Wednesday, November 27, 2013
Improvements Ahead as Swift Turns 4
It was four years ago this Saturday, Nov. 30, that Swift bus rapid transit was launched. People still talk about the flash mob that invaded the grand opening party. And the sub-freezing temperatures that first week of service, when staff were out at each station teaching people how to use the off-board ticket vending machines and ORCA readers.
Today, Swift is a mature BRT line talked about across the country. Because it does not have its own dedicated lane, some say it is not “true” BRT. But Swift uses right-turn BAT lanes for 7 miles, transit signal priority its entire length and off-board fare collection at all stations to save a third of the trip time of a regular local bus. And, with 4,400 riders a weekday and nearly 3,000 riders on Saturdays, people obviously love to take Swift!
After its 2009 launch, several improvements have been made to Swift. In 2011, four new stations opened in Everett; a pair at 112th and one each at Pecks and Madison. In 2012, a queue jump signal was added at northbound 148th as the BAT lane ended. This early light gives the Swift bus a three-second jump on other traffic so the bus can merge into the general purpose lanes.
There are two new improvements coming in 2014.
A WSDOT project in early 2014 to shave the “pork chop” islands at Airport Road will allow Swift buses to use right-hand turn lanes, rather than general purpose lanes, as they cross the busy intersection and glide into the next station. This will save time and make for a smoother ride into the station.

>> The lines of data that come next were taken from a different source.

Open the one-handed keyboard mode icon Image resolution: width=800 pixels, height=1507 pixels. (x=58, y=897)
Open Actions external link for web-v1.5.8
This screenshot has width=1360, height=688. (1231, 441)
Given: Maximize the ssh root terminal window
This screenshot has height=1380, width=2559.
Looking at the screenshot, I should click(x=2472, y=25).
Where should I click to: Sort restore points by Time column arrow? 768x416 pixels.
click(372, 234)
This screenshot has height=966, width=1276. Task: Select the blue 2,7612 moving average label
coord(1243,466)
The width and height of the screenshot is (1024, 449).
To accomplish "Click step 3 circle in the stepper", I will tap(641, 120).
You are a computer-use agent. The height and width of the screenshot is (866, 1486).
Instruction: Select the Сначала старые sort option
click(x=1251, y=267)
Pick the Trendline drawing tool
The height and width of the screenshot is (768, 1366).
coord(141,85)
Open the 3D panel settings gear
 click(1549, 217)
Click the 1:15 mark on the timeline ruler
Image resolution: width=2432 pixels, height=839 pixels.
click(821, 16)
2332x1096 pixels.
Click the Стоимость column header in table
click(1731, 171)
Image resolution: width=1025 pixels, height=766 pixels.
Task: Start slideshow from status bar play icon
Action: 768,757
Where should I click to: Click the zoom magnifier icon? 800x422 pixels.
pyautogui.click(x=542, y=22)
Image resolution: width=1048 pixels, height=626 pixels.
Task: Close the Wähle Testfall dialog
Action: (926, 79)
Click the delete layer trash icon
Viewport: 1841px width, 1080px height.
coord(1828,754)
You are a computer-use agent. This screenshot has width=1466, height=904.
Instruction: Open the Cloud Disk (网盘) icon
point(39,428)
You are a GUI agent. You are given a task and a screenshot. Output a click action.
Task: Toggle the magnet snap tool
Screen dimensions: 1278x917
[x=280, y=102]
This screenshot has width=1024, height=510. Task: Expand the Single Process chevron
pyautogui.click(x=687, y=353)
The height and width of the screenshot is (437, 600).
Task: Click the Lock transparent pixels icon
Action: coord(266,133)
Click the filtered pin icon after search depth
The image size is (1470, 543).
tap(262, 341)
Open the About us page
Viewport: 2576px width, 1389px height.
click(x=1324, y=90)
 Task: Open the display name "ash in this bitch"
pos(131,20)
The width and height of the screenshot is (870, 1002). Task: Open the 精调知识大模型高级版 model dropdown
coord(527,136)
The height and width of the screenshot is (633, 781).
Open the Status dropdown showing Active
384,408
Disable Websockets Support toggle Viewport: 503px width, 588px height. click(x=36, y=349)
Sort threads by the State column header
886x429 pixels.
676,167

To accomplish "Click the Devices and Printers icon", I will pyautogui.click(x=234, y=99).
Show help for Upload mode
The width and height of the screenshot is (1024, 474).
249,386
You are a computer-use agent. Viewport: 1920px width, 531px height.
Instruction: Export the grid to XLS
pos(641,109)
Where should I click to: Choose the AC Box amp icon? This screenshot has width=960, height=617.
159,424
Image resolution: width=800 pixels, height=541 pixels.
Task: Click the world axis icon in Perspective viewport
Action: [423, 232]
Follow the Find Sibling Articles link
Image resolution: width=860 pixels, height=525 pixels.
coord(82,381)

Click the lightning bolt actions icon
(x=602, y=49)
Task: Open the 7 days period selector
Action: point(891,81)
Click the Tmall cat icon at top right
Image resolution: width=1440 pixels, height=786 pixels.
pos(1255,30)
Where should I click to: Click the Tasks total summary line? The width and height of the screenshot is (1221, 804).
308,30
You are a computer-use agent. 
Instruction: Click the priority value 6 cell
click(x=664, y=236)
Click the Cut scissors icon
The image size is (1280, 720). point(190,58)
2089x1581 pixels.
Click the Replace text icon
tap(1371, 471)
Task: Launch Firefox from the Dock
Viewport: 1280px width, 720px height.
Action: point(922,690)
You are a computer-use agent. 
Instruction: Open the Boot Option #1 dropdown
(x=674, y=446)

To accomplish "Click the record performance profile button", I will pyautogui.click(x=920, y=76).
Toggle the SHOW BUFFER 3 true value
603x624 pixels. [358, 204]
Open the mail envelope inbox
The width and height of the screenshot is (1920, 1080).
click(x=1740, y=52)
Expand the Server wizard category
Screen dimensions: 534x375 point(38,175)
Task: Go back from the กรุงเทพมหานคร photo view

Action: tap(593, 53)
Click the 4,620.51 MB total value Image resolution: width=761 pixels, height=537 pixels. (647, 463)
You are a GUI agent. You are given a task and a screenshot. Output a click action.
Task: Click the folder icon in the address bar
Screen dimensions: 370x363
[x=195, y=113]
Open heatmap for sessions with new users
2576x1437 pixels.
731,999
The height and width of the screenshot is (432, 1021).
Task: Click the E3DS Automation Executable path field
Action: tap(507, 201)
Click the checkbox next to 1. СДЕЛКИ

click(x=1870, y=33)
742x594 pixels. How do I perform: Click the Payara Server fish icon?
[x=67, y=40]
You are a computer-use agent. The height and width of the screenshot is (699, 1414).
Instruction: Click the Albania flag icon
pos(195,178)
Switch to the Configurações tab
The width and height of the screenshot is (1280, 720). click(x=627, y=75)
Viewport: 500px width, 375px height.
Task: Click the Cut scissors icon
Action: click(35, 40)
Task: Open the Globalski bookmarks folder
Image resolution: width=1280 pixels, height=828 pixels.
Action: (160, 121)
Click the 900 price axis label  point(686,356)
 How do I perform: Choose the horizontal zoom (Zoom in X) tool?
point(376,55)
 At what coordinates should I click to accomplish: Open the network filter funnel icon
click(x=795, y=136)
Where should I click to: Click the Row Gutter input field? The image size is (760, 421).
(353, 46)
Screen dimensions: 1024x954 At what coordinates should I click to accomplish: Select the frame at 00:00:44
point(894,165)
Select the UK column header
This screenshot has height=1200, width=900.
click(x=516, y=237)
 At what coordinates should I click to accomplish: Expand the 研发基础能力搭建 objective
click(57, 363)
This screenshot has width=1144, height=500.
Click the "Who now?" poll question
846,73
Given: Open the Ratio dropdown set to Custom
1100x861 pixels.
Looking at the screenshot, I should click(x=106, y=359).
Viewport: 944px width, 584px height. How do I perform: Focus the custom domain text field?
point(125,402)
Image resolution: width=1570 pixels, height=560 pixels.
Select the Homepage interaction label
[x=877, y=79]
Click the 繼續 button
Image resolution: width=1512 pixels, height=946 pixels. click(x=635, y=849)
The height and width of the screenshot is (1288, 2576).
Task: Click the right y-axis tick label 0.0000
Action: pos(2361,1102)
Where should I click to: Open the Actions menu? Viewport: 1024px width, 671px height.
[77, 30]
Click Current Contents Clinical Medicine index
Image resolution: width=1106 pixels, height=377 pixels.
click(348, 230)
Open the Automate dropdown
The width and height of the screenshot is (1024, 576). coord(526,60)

Later in the year, Community Transit will build a southbound station at 204th near Edmonds Community College. That station was in the original route design, but was delayed because 204th was a dead-end street. The city of Lynnwood plans to extend that road between Highway 99 and the college, so it is finally time to build that station.
The big news that will emerge in 2014 will be details for what is being tentatively called Swift II. A feasibility study is underway for a second Swift line that would travel from Boeing-Everett in the north end, down Airport Road along 128th crossing Highway 99 and I-5, then south at Highway 527 (Bothell-Everett Highway). The route would serve Mill Creek Town Center and terminate at either 164th or Canyon Park.
Before people get all righteous about why this next Swift route is where it is, visit our 20-year Long Range Transit Plan to see that we do envision a network of Swift routes. Unless we fall into a great deal of new funding, we’ll take them one at a time, seeking federal and state funding for each one. The good news that we are moving forward with plans for more Swift!